Probably forgetting your medicine for a few days will do that. But I do feel a bit like a crazy person wondering whether my medicine is there to help or to prevent me from getting annoyed enough when really I should be getting pissed off.
 
Feeling a bit disgruntled at where I’m at creatively. Got some feedback on some writing I sent to a classmate and I’m stumped on how to apply their critiques.

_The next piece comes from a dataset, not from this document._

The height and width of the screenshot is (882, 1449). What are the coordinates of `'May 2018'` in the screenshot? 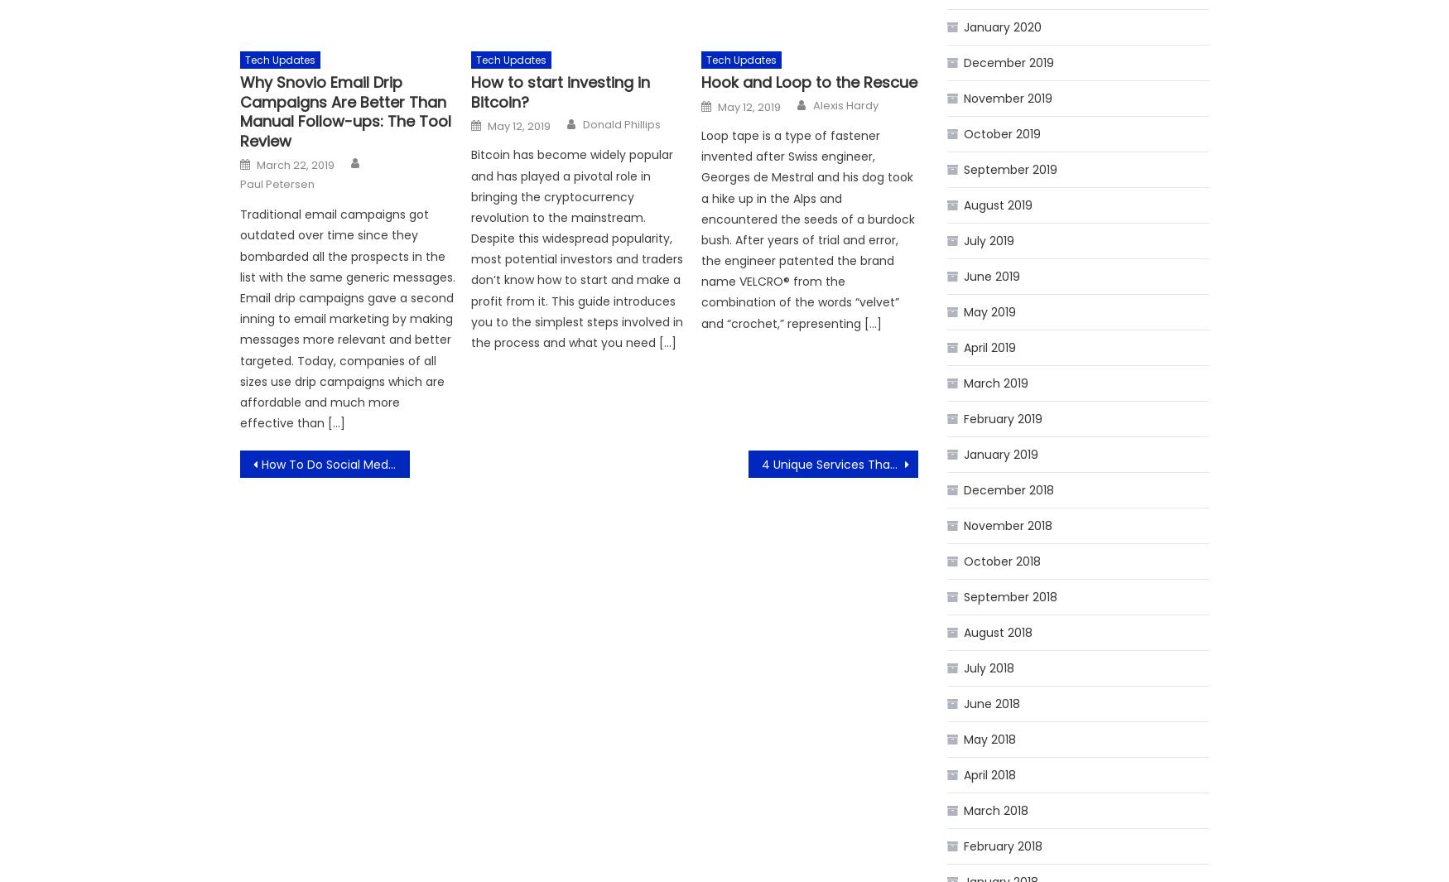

On the other hand, sketching’s even harder. Nothing seems right, and lately, I’ve been pushing to at least one or two drawings a day when I’m not feeling it.
 
Just got to Varsity, haven’t been in a while but it’s not crowed like usual. Feeling good now that I got outta that traffic.
WHAT-YA HAVE? WHAT-YA HAVE?
[Has to think for a second...]
BACK OF THE LINE!

lol I remember visiting Varsity in Atlanta and Athens ages ago. Good to know it is still around. :)
 
Right now I'm rewriting my resume for retail work, but I don't know how to delicately put that most of my relevant experience is over ten years ago.
Bro it's retail, are you not totally retarded and will show up for work on time? Great, you're hired.

Maybe you've got a skewed perception of the state the majority of the workforce is in right now, but you don't need "relevant experience" to work retail. You need four functional limbs and a brain that doesn't have any extra chromosomes and isn't constantly saturated with narcotics, that alone will put you in the top 10%.